■ Given exercise ■
Locate each line in the rows below that contains the string "arrow" and copy it out in full.

# START OF Exercise data

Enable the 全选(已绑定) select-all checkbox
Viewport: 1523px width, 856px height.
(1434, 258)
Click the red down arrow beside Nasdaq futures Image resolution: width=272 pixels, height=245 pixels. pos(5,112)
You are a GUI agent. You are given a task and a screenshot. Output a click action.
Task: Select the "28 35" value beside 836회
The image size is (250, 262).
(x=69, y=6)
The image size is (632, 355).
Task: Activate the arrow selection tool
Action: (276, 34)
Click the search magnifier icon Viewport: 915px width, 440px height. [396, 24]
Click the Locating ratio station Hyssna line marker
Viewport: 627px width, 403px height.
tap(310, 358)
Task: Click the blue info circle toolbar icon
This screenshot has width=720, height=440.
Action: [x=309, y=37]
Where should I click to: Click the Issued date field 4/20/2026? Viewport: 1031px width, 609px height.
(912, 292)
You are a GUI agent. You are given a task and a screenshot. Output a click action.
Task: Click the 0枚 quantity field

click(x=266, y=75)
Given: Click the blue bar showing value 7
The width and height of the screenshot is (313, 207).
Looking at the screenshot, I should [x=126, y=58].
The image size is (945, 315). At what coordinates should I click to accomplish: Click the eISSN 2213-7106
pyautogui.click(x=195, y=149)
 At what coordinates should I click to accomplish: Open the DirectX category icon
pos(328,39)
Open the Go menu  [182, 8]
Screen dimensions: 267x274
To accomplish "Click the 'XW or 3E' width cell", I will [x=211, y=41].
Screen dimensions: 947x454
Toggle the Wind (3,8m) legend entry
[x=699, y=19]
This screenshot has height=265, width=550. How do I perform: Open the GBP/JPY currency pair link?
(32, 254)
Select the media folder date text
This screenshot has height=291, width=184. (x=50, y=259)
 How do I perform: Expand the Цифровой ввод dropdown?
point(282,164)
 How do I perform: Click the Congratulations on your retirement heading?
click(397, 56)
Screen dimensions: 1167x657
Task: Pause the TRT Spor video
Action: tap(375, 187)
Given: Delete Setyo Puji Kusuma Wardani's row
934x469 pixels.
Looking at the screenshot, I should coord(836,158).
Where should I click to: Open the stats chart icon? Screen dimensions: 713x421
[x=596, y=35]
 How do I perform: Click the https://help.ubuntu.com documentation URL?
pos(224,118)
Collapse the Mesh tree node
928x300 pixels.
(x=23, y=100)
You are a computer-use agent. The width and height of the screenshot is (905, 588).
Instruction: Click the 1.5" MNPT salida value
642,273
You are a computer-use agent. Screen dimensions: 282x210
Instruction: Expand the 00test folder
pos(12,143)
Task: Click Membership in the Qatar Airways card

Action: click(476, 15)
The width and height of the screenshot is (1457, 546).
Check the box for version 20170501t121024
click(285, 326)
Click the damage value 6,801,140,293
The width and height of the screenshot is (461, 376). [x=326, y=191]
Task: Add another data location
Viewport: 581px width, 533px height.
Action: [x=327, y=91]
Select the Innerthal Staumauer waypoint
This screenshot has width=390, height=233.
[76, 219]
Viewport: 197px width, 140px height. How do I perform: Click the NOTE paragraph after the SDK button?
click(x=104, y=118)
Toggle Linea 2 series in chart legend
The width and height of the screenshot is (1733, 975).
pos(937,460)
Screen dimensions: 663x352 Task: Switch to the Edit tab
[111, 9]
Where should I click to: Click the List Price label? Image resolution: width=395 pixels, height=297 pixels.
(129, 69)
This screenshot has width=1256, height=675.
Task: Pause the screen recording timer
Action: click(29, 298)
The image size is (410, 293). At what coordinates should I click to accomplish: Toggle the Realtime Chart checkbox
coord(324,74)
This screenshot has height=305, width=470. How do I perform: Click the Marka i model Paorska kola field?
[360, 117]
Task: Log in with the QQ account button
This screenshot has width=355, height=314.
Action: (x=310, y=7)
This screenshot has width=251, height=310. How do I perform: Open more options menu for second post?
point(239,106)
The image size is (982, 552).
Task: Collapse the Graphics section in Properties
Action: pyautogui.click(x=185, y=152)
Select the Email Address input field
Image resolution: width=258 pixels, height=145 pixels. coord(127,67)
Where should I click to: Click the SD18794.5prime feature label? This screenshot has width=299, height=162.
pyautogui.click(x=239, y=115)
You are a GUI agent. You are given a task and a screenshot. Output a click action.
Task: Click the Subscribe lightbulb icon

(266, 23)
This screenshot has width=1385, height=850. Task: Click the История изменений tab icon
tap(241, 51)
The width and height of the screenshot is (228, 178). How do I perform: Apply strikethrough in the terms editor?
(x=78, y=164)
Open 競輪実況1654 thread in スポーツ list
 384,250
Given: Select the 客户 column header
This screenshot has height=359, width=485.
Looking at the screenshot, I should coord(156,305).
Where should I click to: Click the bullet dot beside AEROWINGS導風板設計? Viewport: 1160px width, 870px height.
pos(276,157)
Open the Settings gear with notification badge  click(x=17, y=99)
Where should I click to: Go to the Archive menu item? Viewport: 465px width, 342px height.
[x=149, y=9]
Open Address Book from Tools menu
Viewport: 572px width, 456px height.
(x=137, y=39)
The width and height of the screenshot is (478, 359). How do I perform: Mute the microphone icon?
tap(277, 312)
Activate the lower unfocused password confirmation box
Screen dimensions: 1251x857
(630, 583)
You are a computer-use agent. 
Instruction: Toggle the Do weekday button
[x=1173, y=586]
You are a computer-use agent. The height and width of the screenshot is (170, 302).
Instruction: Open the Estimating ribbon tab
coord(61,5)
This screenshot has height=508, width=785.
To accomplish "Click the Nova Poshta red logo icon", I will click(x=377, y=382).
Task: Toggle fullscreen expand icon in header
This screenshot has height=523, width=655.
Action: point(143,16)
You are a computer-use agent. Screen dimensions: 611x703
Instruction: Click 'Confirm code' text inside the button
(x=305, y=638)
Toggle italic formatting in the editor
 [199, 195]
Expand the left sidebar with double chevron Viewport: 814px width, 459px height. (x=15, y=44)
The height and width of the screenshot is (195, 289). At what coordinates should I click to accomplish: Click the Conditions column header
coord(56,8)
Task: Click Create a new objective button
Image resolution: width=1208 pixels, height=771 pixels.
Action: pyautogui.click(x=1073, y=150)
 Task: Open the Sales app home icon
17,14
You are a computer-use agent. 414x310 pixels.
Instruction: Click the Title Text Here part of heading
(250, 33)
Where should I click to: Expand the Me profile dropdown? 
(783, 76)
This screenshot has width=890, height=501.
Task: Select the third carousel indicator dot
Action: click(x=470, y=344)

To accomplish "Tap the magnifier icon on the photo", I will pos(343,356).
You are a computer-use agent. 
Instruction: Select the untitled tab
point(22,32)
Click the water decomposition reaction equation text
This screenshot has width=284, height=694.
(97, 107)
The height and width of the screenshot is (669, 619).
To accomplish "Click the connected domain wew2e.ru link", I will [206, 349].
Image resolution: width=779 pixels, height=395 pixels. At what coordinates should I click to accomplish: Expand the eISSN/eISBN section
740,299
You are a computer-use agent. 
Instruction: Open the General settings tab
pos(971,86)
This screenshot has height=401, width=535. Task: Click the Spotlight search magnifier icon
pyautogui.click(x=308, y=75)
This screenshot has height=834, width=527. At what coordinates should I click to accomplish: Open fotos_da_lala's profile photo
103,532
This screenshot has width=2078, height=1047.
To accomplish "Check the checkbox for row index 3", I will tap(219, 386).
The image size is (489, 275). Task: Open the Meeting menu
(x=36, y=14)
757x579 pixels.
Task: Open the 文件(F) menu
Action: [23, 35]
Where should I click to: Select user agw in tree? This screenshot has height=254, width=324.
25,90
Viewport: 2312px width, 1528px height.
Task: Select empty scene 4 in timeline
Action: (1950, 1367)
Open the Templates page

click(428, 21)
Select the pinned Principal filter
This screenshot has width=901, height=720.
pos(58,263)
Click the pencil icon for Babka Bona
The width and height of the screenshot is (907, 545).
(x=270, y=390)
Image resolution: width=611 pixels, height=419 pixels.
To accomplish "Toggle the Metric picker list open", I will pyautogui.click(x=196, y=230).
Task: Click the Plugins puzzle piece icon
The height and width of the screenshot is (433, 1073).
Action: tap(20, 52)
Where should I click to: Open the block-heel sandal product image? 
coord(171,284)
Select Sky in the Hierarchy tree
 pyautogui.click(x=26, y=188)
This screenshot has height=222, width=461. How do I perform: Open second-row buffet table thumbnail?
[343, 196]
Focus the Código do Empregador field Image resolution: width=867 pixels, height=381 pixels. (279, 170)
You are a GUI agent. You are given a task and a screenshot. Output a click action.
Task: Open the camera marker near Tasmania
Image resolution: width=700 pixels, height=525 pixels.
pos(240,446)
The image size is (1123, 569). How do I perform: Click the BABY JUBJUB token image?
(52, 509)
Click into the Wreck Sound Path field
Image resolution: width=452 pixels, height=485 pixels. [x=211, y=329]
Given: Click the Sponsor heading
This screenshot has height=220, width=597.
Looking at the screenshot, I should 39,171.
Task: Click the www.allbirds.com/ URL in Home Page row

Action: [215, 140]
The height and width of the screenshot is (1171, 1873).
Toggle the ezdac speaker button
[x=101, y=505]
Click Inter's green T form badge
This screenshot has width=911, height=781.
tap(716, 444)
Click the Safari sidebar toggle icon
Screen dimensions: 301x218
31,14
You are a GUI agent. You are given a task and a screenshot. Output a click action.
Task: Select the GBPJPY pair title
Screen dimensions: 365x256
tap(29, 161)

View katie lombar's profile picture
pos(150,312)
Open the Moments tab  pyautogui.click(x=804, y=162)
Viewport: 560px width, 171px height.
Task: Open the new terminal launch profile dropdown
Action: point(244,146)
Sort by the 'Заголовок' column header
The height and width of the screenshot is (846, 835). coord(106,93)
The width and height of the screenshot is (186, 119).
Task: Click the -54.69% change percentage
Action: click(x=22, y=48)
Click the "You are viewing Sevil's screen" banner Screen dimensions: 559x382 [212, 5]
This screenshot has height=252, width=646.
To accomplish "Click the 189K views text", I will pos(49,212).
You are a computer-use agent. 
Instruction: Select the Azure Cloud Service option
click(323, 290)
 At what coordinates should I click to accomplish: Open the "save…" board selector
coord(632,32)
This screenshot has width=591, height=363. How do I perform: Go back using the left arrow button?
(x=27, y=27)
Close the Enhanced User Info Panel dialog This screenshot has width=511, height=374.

# END OF Exercise data

■ Problem solution ■
Click the red down arrow beside Nasdaq futures Image resolution: width=272 pixels, height=245 pixels. pos(5,112)
Task: Activate the arrow selection tool
This screenshot has width=591, height=363. How do I perform: Go back using the left arrow button?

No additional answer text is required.